It is the end of April as I write this column, with the country several weeks into the first large-scale pandemic since the Spanish Flu of 1918. Since that time, there has been a monumental shift in advancing technology, an increased understanding of pathogens and how the immune system interacts with those pathogens. This has led to vaccines that have advanced our ability to fend off these outbreaks.
And yet, it seems the greatest emphasis for protecting public health are basic techniques that we continue to routinely follow as livestock producers. In my 30-year career as a veterinarian, I have worked with producers trying to prevent and, when necessary, minimize and treat disease outbreaks. The foundations for any disease prevention program are two-fold: (1) above-average cleanliness and sanitation, and (2) proper vaccination protocols and routines.
Keeping pathogen loads at a minimum by providing clean corrals or pens is one of the most effective things we can do to minimize transmittable diseases. When we do have sick animals, we should treat them separately after tending to the rest of our stock and make sure to disinfect tools, clothes and hands afterwards.
Vaccination is the second key element in prevention, though as we have seen with COVID-19, there are always pathogens that either do not currently have an approved vaccine or that vaccines are not effective in controlling. When faced with pathogens that have no effective vaccine alternative, we must be vigilant to identify possible affected animals, isolate them so as not to be a threat to herd mates, treat if possible or cull if necessary. When you come up against these types of pathogens, you are constantly balancing a variety of factors, and there is no one solution for every operation.
What we do know is that in all of these situations, a good offense is the best defense. This starts with limiting the introduction of pathogens through limiting introduction of new animals. In some situations, such as beef bulls in breeding herds, it is not possible to completely eliminate the introduction of new animals. Instead, we work toward having an area where these animals can be quarantined until we can be relatively certain that they do not harbor pathogens which could be detrimental to the operation. During this time the animal is monitored for outward signs of disease and may include testing for certain pathogens of specific interest.
While this is the most obvious channel for disease introduction, it is not the only one. We also have to be vigilant for other vectors of disease which would include people, delivery vehicles, dogs, cats, birds, and other wildlife. While it is very easy to develop protocols to limit possible transmission from visitors, farm personnel, and delivery vehicles, it is next to impossible to stop birds and other wildlife from coming into contact with livestock while looking for a free meal.

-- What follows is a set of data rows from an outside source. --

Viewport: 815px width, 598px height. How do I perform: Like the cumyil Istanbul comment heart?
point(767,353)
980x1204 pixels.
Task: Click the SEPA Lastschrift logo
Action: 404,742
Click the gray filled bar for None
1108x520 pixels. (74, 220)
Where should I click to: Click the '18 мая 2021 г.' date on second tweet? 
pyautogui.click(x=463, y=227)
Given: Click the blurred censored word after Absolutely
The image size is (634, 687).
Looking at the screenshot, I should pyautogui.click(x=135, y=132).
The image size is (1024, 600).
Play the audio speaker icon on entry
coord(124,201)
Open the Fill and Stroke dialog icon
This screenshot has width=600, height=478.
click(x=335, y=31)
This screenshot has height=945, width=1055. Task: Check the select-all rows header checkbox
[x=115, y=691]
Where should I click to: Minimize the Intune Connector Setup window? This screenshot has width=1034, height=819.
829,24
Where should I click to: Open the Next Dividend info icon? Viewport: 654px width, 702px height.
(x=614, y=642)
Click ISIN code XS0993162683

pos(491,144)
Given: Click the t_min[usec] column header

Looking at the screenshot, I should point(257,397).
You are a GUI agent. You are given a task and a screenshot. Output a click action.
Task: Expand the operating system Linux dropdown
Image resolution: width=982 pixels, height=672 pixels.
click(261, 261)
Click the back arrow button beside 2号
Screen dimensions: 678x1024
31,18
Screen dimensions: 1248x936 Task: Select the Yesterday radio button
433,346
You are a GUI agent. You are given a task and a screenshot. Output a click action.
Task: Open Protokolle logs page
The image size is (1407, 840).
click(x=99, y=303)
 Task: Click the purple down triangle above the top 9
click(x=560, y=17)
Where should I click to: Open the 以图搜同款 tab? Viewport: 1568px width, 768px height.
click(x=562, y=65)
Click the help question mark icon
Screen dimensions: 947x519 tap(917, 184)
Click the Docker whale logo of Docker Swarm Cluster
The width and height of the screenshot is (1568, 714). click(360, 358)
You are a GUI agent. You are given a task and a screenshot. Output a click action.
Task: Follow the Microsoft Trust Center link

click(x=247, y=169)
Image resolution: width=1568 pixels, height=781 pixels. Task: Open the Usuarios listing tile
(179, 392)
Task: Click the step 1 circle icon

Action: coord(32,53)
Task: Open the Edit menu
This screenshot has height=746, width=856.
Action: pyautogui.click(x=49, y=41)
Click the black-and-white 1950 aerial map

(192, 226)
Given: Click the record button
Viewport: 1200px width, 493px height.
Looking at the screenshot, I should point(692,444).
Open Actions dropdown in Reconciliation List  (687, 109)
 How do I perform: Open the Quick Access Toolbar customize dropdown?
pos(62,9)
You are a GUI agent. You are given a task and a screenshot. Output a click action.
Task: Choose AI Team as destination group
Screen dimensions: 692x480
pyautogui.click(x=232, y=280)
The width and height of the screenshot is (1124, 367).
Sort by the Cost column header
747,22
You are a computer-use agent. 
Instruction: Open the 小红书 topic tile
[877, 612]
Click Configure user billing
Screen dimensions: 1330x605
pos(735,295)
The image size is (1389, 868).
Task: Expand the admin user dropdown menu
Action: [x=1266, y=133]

Another part of our strategy is monitoring pathogen prevalence. Unfortunately, all too often this is the weak link in many programs. The best surveillance programs would include ongoing active testing such as immunologic titers for highest-risk pathogens. While this provides a wealth of information from a disease-prevention point of view, it is time-consuming and expensive to accomplish. We often miss opportunities by not having animals showing clinical disease examined as well as tested for the most likely pathogens before treatment begins. Immediately reaching for the bottle of antibiotic will minimize disease progression in the animal you are looking at but may delay recognition and action on an impending outbreak. Postmortem exams or necropsies of all animals that die on an operation can provide a wealth of information about current disease prevalence. All these pieces of data recorded in an organized manner assist with decision-making in necessary changes in standard operating procedures to improve overall animal health and productivity.
You might wonder if there is any added risk to people working in the livestock industry. Coronaviruses, strains different from COVID-19 and not known to be transmitted to people, are common to poultry and livestock worldwide. They generally cause severe diarrhea or mild respiratory disease in calves. They are also seen in adult cattle, often seasonally where it is commonly referred to as winter dysentery. There are just three reports of non-human COVID-19 in the current pandemic. These three cases are all in felines in New York, two different cat households and 7 tigers at the Bronx Zoo. These animals are believed to have contracted the virus by contact with humans later diagnosed with COVID-19. Overall the risk of transmission between humans and animals is currently felt to be very low.
While COVID-19 has caused significant disruption of our daily lives and the economy, the basics of preventing transmission are not very different from what we in the livestock community do every day to keep our animals and the food supply safe. If we adhere to these basic infection and control principles in our daily routines, we can keep ourselves and the animals that we depend on healthy and safe in an ever-changing world.